The new National Defence Strategy he approved last month has not been released yet - the Post acquired the document from InsideDefense.com, a defence industry news service.
Though it is unusual for a defence secretary - Gates took over in late 2006 - to come out with a comprehensive military strategy so late in an administration’s tenure, in a foreword to the document Gates himself acknowledges that the new president will soon reassess threats and priorities. He, however, believes this document is a “a blueprint to success” for a future administration.
“Iraq and Afghanistan remain the central fronts in the struggle, but we cannot lose sight of the implications of fighting a long-term, episodic, multi-front, and multi-dimensional conflict more complex and diverse than the Cold War confrontation with communism,” according to Gates’ 23-page document.
He has also employed the term “long war” that Donald H. Rumsfeld, former defence secretary, invoked to equate the fight against terrorism with struggles against Soviet communism and Nazi fascism.
But while Rumsfeld focused on pre-emptive military action, Gates recommends US leaders to work with other countries to eliminate the conditions that foster extremism.
“The use of force plays a role, yet military efforts to capture or kill terrorists are likely to be subordinate to measures to promote local participation in government and economic programmes to spur development, as well as efforts to understand and address the grievances that often lie at the heart of insurgencies,” the document said.
“For these reasons, arguably the most important military component of the struggle against violent extremists is not the fighting we do ourselves, but how well we help prepare our partners to defend and govern themselves.”
Gates sees Iran and North Korea in particular as threatening “international order” and meriting US concern. His strategy also warns about potential threats from China and Russia, and he urges the US to build “collaborative and cooperative relationships” with them to blunt their rise as potential adversaries.
The document has met with mixed response from defence experts and the US army’s top brass.
Michele Flournoy, president of the Centre for a New American Security, said the document appropriately emphasises irregular warfare - focused on terrorists and rogue regimes bent on using insurgency or weapons of mass destruction - but might go too far.
“I think irregular warfare is very important, particularly in contrast to preparing solely for conventional warfighting, but it shouldn’t be our only focus,” Flournoy was quoted as saying by the Post. She added that countries such as China likely are preparing for “high-end” warfare and attacks involving anti-satellite technologies and cyberspace.
The US Defence Department has not officially released the National Defence Strategy — which lays out a general plan for the Pentagon to deal with major threats and was last issued in 2005 — but officials recently have provided copies to the House and Senate armed services committees.
Gates’s strategy has met resistance among the Joint Chiefs of Staff because of its focus on irregular warfare, the Post said quoting defence sources.

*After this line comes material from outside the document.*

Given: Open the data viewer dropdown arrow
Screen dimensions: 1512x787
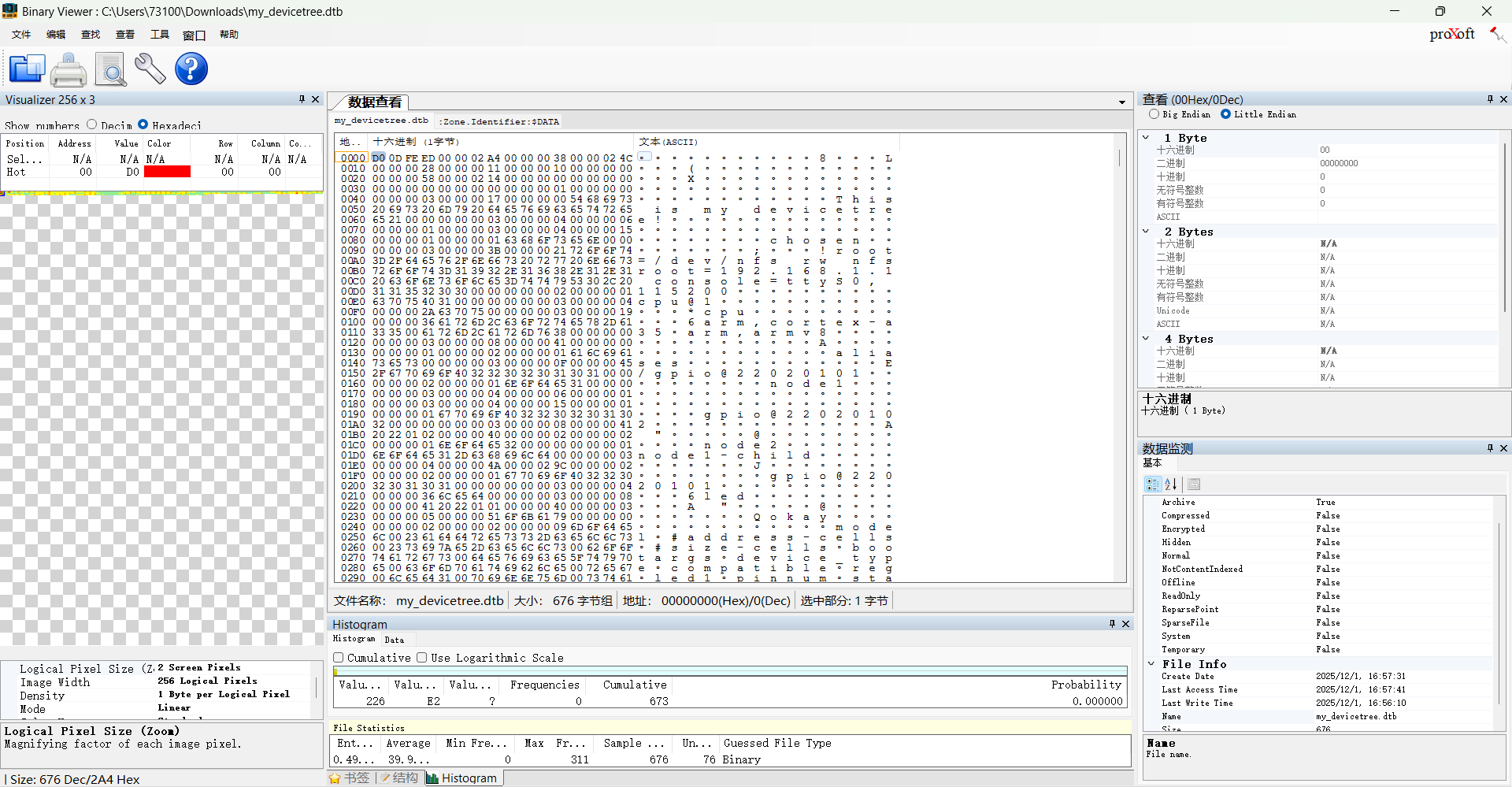Looking at the screenshot, I should click(x=1121, y=102).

Gates met with the Joint Chiefs to present the rationale behind his strategy, and they expressed concerns over the long-term risks of shifting the focus too far from conventional threats. The service chiefs have worried publicly about shunning preparation for conventional warfare because it could give adversaries a competitive advantage in key arenas, such as in the skies or in space, the Post said.
“The chiefs were provided an opportunity to review the document by the secretary,” Navy Captain John Kirby, a spokesman for Admiral Michael Mullen, chairman of the Joint Chiefs, was quoted as saying. “They were grateful, and they did provide comment and are comfortable with the final product.”
The Joint Chiefs separately prepare a biannual National Military Strategy for the armed forces, and Kirby said it is still being crafted and edited.